## What to produce
Once you reach the line that holds "Open the 종 selection combo box on phone" in the listing below, output it and every line after it through the line that holds "Open the Notes to first Assignment link", word for word.

## Exercise input

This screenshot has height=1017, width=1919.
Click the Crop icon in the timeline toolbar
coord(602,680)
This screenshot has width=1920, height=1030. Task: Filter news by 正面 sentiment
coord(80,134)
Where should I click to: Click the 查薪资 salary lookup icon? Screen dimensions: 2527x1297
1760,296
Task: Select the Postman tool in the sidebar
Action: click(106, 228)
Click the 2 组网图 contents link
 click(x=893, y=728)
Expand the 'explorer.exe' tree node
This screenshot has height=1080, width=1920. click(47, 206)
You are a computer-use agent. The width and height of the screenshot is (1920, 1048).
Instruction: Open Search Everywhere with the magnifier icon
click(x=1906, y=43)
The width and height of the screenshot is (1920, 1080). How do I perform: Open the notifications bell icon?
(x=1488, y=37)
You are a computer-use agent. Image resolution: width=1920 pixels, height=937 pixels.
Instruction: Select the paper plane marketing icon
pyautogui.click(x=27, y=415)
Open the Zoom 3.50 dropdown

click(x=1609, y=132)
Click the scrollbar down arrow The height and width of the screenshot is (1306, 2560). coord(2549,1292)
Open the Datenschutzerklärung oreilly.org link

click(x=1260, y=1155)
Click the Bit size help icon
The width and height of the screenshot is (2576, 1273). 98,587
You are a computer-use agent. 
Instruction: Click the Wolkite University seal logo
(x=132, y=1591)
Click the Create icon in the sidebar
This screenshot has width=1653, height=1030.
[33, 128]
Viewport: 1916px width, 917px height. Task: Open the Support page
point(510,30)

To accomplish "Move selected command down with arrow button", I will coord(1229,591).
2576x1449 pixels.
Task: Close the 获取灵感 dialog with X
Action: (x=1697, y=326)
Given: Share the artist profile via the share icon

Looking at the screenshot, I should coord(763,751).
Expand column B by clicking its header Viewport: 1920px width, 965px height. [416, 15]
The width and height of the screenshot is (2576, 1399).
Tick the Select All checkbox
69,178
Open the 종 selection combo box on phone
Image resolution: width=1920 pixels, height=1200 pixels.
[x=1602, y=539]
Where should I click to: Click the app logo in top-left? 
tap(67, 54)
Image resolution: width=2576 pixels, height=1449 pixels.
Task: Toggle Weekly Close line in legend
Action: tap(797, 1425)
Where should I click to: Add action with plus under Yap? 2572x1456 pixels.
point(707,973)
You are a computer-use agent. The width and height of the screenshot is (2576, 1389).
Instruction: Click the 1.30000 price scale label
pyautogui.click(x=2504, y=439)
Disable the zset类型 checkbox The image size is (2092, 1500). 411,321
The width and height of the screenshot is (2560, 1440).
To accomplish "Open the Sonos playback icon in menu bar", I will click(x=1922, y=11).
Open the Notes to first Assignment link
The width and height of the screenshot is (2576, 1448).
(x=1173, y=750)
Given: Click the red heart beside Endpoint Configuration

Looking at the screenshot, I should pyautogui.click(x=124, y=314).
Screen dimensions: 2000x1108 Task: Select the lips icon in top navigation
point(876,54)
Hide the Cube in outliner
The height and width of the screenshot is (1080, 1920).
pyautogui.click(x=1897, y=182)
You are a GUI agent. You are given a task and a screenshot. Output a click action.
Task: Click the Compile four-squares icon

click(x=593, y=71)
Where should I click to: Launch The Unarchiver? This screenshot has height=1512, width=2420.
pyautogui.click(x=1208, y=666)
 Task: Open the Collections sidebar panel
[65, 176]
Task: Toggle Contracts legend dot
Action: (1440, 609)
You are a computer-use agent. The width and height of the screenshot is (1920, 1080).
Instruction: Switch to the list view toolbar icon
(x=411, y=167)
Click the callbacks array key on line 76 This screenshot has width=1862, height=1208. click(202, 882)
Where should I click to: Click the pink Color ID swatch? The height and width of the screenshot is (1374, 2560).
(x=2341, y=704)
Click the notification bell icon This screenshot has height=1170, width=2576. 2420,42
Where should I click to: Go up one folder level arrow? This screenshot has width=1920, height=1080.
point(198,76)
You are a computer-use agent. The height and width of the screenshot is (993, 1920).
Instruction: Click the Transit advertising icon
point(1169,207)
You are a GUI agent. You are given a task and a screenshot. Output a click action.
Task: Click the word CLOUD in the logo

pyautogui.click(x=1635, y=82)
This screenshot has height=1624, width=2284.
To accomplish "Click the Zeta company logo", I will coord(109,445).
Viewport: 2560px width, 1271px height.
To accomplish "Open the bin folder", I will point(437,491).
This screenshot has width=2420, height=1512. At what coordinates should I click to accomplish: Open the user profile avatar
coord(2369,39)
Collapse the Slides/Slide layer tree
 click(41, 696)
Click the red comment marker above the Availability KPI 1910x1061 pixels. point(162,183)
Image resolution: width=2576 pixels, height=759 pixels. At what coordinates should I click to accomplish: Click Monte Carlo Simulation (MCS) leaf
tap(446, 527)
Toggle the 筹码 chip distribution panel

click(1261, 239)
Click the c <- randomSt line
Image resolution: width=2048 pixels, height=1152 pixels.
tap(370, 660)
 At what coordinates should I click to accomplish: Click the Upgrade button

## Output of the task
Open the 종 selection combo box on phone
Image resolution: width=1920 pixels, height=1200 pixels.
[x=1602, y=539]
Where should I click to: Click the app logo in top-left? 
tap(67, 54)
Image resolution: width=2576 pixels, height=1449 pixels.
Task: Toggle Weekly Close line in legend
Action: tap(797, 1425)
Where should I click to: Add action with plus under Yap? 2572x1456 pixels.
point(707,973)
You are a computer-use agent. The width and height of the screenshot is (2576, 1389).
Instruction: Click the 1.30000 price scale label
pyautogui.click(x=2504, y=439)
Disable the zset类型 checkbox The image size is (2092, 1500). 411,321
The width and height of the screenshot is (2560, 1440).
To accomplish "Open the Sonos playback icon in menu bar", I will click(x=1922, y=11).
Open the Notes to first Assignment link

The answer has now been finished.